● Job
Swap "GUI agent" for "screen assistant" throughout the records below and write them out again with nothing else changed. Omit the pictures from your answer.

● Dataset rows
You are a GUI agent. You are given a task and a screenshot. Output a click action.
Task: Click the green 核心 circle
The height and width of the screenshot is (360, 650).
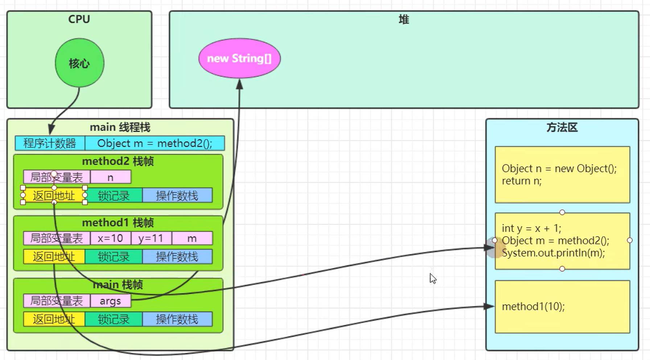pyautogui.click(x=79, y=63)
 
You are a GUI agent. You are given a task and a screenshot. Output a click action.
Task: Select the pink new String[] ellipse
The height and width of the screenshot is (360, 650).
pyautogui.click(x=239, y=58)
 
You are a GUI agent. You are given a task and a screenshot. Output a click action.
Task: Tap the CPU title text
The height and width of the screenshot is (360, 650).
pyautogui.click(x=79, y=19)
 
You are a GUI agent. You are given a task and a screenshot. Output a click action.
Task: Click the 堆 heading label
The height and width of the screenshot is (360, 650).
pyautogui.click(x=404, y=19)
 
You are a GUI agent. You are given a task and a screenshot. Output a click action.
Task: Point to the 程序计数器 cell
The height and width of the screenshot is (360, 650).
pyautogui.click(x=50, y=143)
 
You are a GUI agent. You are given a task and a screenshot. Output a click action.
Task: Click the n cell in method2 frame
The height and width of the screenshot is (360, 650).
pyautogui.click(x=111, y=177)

● Solution for this task
You are a screen assistant. You are given a task and a screenshot. Output a click action.
Task: Click the green 核心 circle
The height and width of the screenshot is (360, 650).
pyautogui.click(x=79, y=63)
 
You are a screen assistant. You are given a task and a screenshot. Output a click action.
Task: Select the pink new String[] ellipse
The height and width of the screenshot is (360, 650).
pyautogui.click(x=239, y=58)
 
You are a screen assistant. You are given a task and a screenshot. Output a click action.
Task: Tap the CPU title text
The height and width of the screenshot is (360, 650).
pyautogui.click(x=79, y=19)
 
You are a screen assistant. You are given a task and a screenshot. Output a click action.
Task: Click the 堆 heading label
The height and width of the screenshot is (360, 650).
pyautogui.click(x=404, y=19)
 
You are a screen assistant. You are given a task and a screenshot. Output a click action.
Task: Point to the 程序计数器 cell
The height and width of the screenshot is (360, 650).
pyautogui.click(x=50, y=143)
 
You are a screen assistant. You are given a task and a screenshot. Output a click action.
Task: Click the n cell in method2 frame
The height and width of the screenshot is (360, 650).
pyautogui.click(x=111, y=177)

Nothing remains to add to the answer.